Member of the Legislative Assembly of Saskatchewan for Humboldt
- In office 1971–1982
- Preceded by: Mathieu Breker (Liberal)
- Succeeded by: Louis Domotor (PC)

Member of the Legislative Assembly of Saskatchewan for Regina Northeast
- In office 1985–1991
- Preceded by: Russell Sutor (PC)
- Succeeded by: riding abolished

Member of the Legislative Assembly of Saskatchewan for Regina Dewdney
- In office 1991–1999
- Preceded by: new riding
- Succeeded by: Kevin Yates (NDP)

Personal details
- Born: April 22, 1943 Alvena, Saskatchewan
- Died: June 6, 2008 (aged 65) Regina, Saskatchewan
- Party: Saskatchewan New Democratic Party/New Democratic Party of Canada

= Ed Tchorzewski =

Canadian politician

Edwin Laurence Tchorzewski (April 22, 1943 - June 6, 2008) was a Canadian politician, former Saskatchewan finance minister and member of the Legislative Assembly for 25 years.

As a member of the Saskatchewan New Democratic Party, he was MLA from the Humboldt electoral district from 1971 to 1982. He later represented Regina Northeast from 1985 to 1991, and Regina Dewdney from 1991 to 1999.

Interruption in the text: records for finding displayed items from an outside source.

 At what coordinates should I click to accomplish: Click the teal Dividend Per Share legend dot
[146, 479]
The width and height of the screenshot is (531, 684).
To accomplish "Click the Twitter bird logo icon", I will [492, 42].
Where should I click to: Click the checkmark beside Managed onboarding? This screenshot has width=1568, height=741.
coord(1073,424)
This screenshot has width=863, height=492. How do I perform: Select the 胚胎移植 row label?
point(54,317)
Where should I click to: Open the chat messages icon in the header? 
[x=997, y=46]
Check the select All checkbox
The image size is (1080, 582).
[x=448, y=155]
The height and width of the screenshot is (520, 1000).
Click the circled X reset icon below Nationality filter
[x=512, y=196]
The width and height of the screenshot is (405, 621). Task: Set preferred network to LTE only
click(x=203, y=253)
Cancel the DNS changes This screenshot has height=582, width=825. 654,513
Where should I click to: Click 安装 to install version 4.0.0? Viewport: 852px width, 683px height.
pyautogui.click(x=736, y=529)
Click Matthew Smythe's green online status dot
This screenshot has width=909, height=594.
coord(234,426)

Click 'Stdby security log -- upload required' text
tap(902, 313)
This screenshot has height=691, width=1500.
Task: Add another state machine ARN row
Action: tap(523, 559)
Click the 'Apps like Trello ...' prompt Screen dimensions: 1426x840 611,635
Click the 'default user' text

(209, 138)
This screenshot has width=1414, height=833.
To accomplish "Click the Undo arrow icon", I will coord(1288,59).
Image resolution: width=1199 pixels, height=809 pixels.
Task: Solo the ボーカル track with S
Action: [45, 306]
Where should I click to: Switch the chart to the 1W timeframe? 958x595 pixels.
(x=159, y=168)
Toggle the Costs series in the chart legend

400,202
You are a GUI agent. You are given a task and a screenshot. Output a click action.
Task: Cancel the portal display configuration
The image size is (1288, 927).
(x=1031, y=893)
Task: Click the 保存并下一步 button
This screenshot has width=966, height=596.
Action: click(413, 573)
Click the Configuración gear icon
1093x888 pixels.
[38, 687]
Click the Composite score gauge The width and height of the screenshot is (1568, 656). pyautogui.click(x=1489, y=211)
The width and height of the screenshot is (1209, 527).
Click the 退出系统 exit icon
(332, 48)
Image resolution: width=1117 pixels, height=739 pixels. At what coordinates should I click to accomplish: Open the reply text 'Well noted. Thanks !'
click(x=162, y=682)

Tchorzewski was born in Alvena, Saskatchewan and was educated in Hudson Bay and at the University of Saskatchewan. He taught school in Humboldt. In 1966, he married Shirley Stasiuk. Tchorzewski served in the provincial cabinet as Minister of Finance, as Provincial Secretary, as Minister of Education and as Minister of Municipal Government. In 1997, he became president of the federal NDP. He resigned his seat in the Saskatchewan assembly in 1999 to become chief of staff for Alexa McDonough. Tchorzewski became special adviser to Lorne Calvert in 2002. In 2006, he became secretary for the provincial NDP.

Tchorzewski died in Regina at the age of 65.